Pablo Jarillo-Herrero – Quantum electronic transport and thermodynamic measurements in magic angle twisted bilayer and trilayer graphene.

Oskar Vafek – Correlations and topology in the magic angle twisted bilayer graphene narrow bands. We will cover RG treatment of the projection onto the narrow bands and the flow towards the chiral limit, results from DMRG, non-Abelian Dirac node braiding and theory of cascade transitions.

Titus Neupert– Topology Bands from homotopy theory. The lectures will introduce Wilson loops and homotopy invariants, such as (mirror) Chern numbers, winding numbers etc., to define and identify topological bands in crystalline solids. The relation between Wilson loops and Wannier functions can be used to discern stable, fragile, and delicate topological phases. Wilson loops can further be used to prove the bulk-boundary correspondence of topological phases. We will discuss explicitly the 1D Su-Schrieffer-Heeger chain, (mirror) Chern insulators, and higher-order topological insulators. Finally, I will comment on the topological classification of non-Hermitian Hamiltonians.

Cécile Repellin– Interaction-driven insulators in flat-band moire superlattices
This set of lecture will focus on the correlated insulators arising in multilayer moire graphene materials, when the valence or conduction band (the active band) is sufficiently flat. Examples of such materials include magic angle twisted bilayer graphene, ABC trilayer graphene, twisted double bilayer graphne, twisted monolayer-bilayer graphene, and more. I will distinguish scenarios corresponding to insulators with three different topological natures. First, we will consider an integer filling of the active band, where a quantized anomalous Hall effect and emergent orbital ferromagnetism have been experimentally observed in several materials, and can be attributed to spontaneous spin and valley polarization due to Coulomb repulsion (flat-band ferromagnetism). Secondly, we will discuss the insulating phases that can arise through the interplay of topology and strong interactions: topological charge density waves, which appear at fractional filling of the active band, with an integer quantized Hall conductance, and fractional Chern insulators, whose filling and Hall conductance are fractional, and have anyonic excitations.
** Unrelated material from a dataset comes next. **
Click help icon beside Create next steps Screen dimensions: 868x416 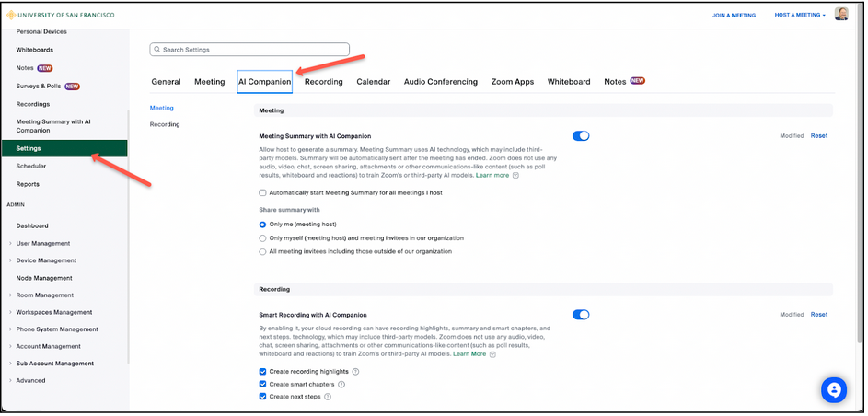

We will review experimental evidence for these phases, the band parameters favoring them, as well as the theoretical methods (numerical and analytical) permitting the understanding of their conditions of emergence.

Sami Mitra – Roles of journals in general and PRL in particular in disseminating physics results through a cascading sequence involving journal editors, referees, conference chairs, journalists, department chairs, deans, funding agencies, and others.